Am Freitag dem 12. Februar ist für Sam dann Schluss mit lustig. Sie und ihre Freundinnen sind gerade auf dem Heimweg von einer Party, als das Auto - von der nicht mehr ganz nüchternen Lindsey gefahren - von der Straße abkommt. Bei dem Unfall stirbt Sam. Eigentlich. Allerdings wird sie am nächsten Morgen ganz normal wach und denkt, dass alles nur ein schlimmer Traum war. Bis sie auf die Datumsanzeige ihres Handys blickt und nach und nach merkt, dass immernoch, oder besser schon wieder, der 12. Februar ist und sie diesen Tag immer und immer wieder erlebt.

Meine Meinung
Die Idee, nach dem Tod den selben Tag wieder und wieder zu durchleben, ist nicht neu. Trotzdem war die Lektüre des Buches, entgegen meiner vorhergehenden Befürchtung, nicht langweilig.
Sam ist ein typisches Teenie-Mädchen, dass seine eigenen Grenzen testet und versucht, von den anderen akzeptiert zu werden. Dazu passt sie sich möglichst an und tut, was ihre Freundinnen von ihr erwarten. Am 12. Februar ist die ganze Oberstufe der Schule zu einer Party bei Kent, der eigentlich nicht zu den Coolen gehört, aber eine Menge Bier springen lässt, eingeladen und auch Sam und ihre Freundinnen gehen selbstverständlich dorthin. Nachdem Juliet Sykes, der schuleigene Freak, einmal mehr von allen gedemütigt worden ist, zerstreuen sich die Partygäste langsam und auch die vier Mädels machen sich auf den Rückweg. Doch sie kommen nicht zu Hause an.
Am nächsten Morgen geht der ganze Tag wieder von vorne los. Erst ist Sam verwirrt und irritiert, doch langsam aber sicher kommt die Gewissheit, dass sie tatsächlich den gleichen Tag wieder erlebt. Natürlich versucht sie, den Unfall zu verhindern, was ihr auch gelingt. Und trotzdem geht ihr Leben am nächsten Tag nicht weiter, sondern sie wird wieder zurück zum Freitagmorgen gebeamt. Das muss sie solange durchmachen, bis sie versteht, wie sie ihr Leben wirklich retten kann.
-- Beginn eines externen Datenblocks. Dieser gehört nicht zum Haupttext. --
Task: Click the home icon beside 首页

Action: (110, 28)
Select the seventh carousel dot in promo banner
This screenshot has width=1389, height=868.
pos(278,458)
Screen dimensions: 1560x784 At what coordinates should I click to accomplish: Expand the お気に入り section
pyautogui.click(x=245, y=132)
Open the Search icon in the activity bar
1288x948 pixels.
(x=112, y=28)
Die Charaktere der Geschichte sind zunächst eher sterotypisch konzipiert. Man hat die beliebten und hübschen Mädchen, die heißen Sportler, und die Freaks, die keiner mag. Im weiteren Verlauf, als Sam ihr Leben nach und nach in Frage stellt und mit einer guten Portion Selbstreflexion auf ihr Verhalten blickt, dringt man auch bei den anderen Personen unter die Oberfläche, was mich sehr erleichtert hat. Sobald Sam anfängt richtig hinzusehen und ihr Umfeld bewusster wahrzunehmen, verändert sich auch die einseitige Darstellung der Charaktere. Richtig tiefgründig wird die Autorin natürlich trotzdem nicht. Es geht in dem Buch schließlich um Selbstfindungsprobleme und Identitätskonflikte, also wird alles gespikt mit ein paar kleinen, (Pseudo-)Weisheiten, die sicherlich zum Nachdenken anregen, allerdings nichts neues sind.
Die Protagonistin Sam war mir von Anfang an extrem unsympathisch. Nicht, weil sie die anderen von oben herab behandelt, sondern weil sie es tut, obwohl sie weiß, wie schlimm das für die anderen ist. Früher gehörte sie nämlich selbst zu den Freaks und hat es eigentlich einer glücklichen Fügung zu verdanken, dass sie die Beliebtheitsskala aufgestiegen ist. Aus Angst vor einem Fall, ist sie jetzt doppelt gemein zu den anderen, um ihre Position zu halten. Sie ist also nicht nur keine liebenswürdige Person, sondern sie ist auch noch rückratlos. Nicht, dass ich nicht verstehe, wie es dazu kommen konnte. Aber trotzdem.
Alles in allem ein putziger Jugendroman. 3 Wölkchen von mir.